Withering melas

April 22, 2018

Fears of security and close to no support from the governments has resulted in age-old festivals becoming a shadow of their former glorious past

Withering melas

Usually, programmes of music are held with the onset of spring in a city that has not really forgotten to celebrate its festivals, which in more cases than one are aligned to the seasons. Basant, the primary festival to celebrate spring with the splash of colour in the attire and kaleidoscopic kite flying, has become a casualty of our own puritanic exclusivity, couched in the trumped up fears of public safety.

Last week, the two-day Sangeet Mela held at Alhamra in Lahore brought the young and not so young on one platform. On the first day of the mela, Ustad Hamid Ali Khan, Tarranum Naz, Riaz Nadeem, Aman Ali, Shujaat Bobby, Saima Akhtar, Muhammad Arshad, Shafaq Ali, Ejaz Ali, and Shaffat Awan, and on the second day Ghulam Abbas, Nida Faiz, Farhana Arshad, Farwa, Abdul Rauf, Shabnam Tahir, Inayat Babar, Imran Shaukat, Asif Javed and Riaz Qadri performed to full houses.

Ustad Hamid Ali Khan, Tarranum Naz and Ghulam Abbas are recognized vocalists and have been performing for the last 50 odd years. They are the examples which the younger vocalists and performers are supposed to emulate, so it was good that the new performed with the established to give the semblance of continuity.

It may be stressed, however, that the moment these established performers begin to sing they are also accosted by the various farmaishes from the audiences, mostly of their popular numbers. This onslaught of farmaish can be a very limiting factor for it inhibits the performers from singing anything new or to venture forth into experimentation, which after years of being in the field could be a welcome change for them.
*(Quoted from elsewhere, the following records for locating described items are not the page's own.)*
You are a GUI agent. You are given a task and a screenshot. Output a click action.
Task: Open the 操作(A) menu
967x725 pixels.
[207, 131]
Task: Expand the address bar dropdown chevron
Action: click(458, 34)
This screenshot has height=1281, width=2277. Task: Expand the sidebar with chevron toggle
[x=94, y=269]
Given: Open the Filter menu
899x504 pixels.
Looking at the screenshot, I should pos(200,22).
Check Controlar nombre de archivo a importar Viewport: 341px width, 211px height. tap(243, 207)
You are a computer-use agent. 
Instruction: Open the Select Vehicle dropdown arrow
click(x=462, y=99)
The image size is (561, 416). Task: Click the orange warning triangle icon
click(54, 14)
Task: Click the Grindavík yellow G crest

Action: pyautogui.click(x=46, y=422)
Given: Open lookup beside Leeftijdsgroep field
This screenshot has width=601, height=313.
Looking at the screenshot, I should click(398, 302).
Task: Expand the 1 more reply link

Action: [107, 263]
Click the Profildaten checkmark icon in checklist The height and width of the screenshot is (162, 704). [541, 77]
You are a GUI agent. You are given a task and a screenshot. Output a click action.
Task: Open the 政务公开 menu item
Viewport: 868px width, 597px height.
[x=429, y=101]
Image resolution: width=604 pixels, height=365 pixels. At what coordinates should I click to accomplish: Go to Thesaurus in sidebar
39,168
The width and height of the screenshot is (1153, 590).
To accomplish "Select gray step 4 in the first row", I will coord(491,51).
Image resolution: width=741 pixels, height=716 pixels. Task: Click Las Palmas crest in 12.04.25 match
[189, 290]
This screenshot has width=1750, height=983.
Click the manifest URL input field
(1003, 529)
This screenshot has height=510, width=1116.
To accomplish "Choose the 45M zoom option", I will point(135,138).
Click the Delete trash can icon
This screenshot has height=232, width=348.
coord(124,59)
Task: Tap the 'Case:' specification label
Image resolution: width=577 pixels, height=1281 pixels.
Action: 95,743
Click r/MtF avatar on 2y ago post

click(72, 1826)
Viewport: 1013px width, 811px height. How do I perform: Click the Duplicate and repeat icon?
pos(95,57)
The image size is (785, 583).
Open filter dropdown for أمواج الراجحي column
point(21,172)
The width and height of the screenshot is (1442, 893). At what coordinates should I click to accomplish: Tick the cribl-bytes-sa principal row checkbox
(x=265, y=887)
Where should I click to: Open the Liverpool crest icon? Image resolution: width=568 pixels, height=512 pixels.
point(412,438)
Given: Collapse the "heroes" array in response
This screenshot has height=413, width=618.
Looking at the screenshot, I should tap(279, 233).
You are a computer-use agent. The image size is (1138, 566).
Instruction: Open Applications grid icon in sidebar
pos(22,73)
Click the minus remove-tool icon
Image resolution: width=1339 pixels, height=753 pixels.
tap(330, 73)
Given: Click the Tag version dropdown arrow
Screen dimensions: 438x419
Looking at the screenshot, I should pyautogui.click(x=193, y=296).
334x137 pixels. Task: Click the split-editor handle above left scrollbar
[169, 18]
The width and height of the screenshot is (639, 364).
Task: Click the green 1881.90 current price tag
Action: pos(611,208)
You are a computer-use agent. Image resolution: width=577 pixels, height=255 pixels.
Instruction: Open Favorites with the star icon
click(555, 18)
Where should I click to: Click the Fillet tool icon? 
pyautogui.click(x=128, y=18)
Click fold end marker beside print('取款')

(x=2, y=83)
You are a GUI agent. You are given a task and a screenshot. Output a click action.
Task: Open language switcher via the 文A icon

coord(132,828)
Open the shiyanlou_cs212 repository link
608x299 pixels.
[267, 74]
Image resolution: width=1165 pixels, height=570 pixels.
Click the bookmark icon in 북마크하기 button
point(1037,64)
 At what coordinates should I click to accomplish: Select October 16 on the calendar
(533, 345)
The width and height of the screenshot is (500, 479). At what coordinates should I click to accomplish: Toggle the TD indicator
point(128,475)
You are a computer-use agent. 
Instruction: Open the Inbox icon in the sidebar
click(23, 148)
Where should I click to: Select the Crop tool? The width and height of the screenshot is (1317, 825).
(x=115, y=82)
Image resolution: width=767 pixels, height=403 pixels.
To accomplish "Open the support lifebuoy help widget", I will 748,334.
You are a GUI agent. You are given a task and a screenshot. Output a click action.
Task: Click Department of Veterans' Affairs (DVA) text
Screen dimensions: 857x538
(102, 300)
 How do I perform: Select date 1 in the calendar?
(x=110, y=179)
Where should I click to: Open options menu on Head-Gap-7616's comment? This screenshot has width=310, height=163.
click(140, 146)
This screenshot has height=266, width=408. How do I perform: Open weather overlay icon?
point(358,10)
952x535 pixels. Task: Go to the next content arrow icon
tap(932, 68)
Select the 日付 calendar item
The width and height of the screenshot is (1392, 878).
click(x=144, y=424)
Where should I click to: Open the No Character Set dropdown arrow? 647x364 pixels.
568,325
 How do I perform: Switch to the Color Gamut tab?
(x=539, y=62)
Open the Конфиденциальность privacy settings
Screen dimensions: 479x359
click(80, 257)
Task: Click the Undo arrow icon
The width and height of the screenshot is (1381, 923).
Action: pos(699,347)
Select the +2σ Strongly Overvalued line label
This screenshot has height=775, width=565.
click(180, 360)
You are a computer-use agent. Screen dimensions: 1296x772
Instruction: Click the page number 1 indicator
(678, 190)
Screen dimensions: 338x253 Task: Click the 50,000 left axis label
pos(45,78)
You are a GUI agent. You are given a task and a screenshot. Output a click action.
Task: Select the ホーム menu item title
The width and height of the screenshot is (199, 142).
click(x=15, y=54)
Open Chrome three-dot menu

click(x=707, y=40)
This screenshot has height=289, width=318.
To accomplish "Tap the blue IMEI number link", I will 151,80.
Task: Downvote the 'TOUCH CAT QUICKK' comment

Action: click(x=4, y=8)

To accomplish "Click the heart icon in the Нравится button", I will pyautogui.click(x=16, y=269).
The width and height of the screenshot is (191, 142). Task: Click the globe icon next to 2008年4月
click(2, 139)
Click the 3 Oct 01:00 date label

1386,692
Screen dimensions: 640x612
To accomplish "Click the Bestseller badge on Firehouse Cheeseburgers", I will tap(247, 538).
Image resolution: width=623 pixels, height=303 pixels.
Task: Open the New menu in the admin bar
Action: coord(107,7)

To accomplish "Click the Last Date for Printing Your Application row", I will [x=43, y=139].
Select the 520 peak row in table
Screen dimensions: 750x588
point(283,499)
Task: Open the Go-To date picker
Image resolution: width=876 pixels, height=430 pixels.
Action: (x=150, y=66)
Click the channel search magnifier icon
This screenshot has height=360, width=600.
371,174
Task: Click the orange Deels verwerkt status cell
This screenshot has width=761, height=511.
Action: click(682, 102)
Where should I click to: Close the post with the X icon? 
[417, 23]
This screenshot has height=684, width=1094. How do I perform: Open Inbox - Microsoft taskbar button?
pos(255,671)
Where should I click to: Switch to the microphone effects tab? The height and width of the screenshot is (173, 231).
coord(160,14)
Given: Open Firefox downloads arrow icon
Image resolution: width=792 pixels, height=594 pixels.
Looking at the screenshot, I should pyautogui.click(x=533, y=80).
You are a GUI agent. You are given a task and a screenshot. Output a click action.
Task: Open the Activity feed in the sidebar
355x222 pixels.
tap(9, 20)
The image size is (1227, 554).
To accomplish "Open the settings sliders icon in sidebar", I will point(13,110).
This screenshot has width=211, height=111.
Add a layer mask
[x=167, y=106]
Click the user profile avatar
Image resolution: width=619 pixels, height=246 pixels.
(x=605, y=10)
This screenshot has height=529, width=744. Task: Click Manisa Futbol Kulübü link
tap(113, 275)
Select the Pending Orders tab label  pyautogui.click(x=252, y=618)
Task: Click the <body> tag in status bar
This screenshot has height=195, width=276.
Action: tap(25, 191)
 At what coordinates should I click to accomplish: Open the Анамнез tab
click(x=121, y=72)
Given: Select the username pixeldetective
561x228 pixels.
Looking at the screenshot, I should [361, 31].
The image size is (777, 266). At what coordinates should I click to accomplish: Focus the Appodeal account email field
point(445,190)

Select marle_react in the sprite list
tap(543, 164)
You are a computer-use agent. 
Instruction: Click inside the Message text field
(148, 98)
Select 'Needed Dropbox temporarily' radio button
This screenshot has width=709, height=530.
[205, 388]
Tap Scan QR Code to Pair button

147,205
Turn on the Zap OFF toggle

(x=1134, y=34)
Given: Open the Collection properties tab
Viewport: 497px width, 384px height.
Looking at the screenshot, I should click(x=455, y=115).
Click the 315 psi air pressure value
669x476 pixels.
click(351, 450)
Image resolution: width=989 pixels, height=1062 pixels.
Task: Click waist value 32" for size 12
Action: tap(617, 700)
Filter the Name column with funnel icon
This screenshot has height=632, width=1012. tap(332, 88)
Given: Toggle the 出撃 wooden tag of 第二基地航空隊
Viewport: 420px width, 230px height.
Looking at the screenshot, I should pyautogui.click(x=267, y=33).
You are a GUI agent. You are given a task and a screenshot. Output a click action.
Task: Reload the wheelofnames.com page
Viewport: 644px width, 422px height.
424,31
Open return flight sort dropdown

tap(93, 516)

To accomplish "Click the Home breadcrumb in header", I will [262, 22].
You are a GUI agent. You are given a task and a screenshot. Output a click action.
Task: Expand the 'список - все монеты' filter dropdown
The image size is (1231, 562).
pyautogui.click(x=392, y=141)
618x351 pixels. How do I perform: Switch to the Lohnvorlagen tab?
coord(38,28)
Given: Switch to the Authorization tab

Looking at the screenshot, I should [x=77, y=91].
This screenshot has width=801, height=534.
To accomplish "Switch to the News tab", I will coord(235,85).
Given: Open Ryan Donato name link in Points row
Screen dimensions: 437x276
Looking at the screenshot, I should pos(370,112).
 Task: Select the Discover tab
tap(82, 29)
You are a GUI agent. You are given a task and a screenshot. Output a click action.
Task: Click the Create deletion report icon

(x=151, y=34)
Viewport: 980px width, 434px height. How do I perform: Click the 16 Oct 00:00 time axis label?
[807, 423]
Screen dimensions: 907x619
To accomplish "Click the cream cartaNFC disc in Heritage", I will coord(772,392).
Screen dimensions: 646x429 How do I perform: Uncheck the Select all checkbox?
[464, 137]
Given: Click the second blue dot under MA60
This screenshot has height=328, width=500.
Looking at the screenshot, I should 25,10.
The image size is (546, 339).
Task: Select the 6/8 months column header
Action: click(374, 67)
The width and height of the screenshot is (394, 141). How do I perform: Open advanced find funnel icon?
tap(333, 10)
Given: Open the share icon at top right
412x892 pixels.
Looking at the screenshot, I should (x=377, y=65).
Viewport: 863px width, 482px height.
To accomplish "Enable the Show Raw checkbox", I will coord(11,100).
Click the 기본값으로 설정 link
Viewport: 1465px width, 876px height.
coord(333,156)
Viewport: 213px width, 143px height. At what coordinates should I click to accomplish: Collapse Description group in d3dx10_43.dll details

But the onslaught is so insistent that they don’t want to venture away from the recognised comfort zone.

It may be argued to the contrary that the vocalist or the performers perform to the pleasure of audiences, and they cut their act according to what receives the highest accolades. But appreciation and fan following can always put spanners in the works of artistes, who perceive their art as a process or as a journey, with the possibility of the lurking shadow of slowing down and stagnating being ever palpable. The struggle to say/sing something new or to venture forth, that is much greater in the younger years of one’s life, has many attendant fears and inhibitions as the decades go by. And if the external environment too is not helpful then the inhibition surges to such a level that it becomes difficult to negotiate round it.

Radio Pakistan in its days of glory used to hold music programme Jashn e Baharan usually in its own premises, and most of the top-level artistes performed in it. This was also broadcast over the network and people far and wide could benefit from it and listen to very good music. But, with the gradual lessening of the importance of radio, these activities first became sporadic and then totally disappeared from the broadcasting and national cultural scene.

Mela Chiraghan, one of the biggest festivals in the province, is only a shadow of its former glorious past. Baisakhi too is being shoved aside increasingly, being labelled as a Sikh festival. Instead more urban festivals are taking their place. With the cities now holding greater percentages of population than ever before, the activities in the cities are now gaining more cultural significance.

Even festivals like the Mela Chiraghan that was held in the city of Lahore had a distinct rural feel about it. Sprawling makeshift shops would be set up where buying and selling of goods was considered to be an important part of festivities. Shopping formed a fair measure of fun and was not considered as being separate from it.

Similarly, Baisakhi, which was meant to celebrate a good yield and a thanksgiving of abundance, was held once the harvesting had been done and the farmers had a bit of spare cash in their pockets to dispense with. Horse and cattle show or the awami melas as designated by the Pakistan Peoples Party in its first stint, held with a kind of a mixture of rural and urban feel, was backed by the regimen of the military. But for many years this has withered away, so to say, in the wake of no definite decision from the government.

These festivals were managed from behind the scenes by committees and organisations that operated more at the local level. But now the arts councils and other organisations in the city, run by the governments or privately managed, appear to be more involved in the promotion of cultural activity than before. The government-organised programmes have greater diffidence than the other programmes which contained a spirit of freedom and abandonment, which may not after all be a bad thing.

Being too tied up in formalities can be too curbing and off-putting where the common people are involved. Some of the programme or part of it may be planned and the other just provide the space for people to put up their own act or their own show, whatever its quality.

In the past few years, many programmes, public or private, could not be held in open air environment due to fear of security, and many were shifted to indoors, thus the size had to be managed and the free movement of people too had to be curbed.

The environment or the ethos of some of these melas and festivals has changed -- and for the worse. Some of these festivals continue but albeit on a reduced level and some died away gradually.

It appears that the Lahore Arts Council and the Punjab Council of the Arts have jointly planned to hold such programmes. It must be ensured that these are held regularly. It should serve as a platform for discovering new talent as well as a process of honing those who have been discovered. Only then its real purpose will have been served.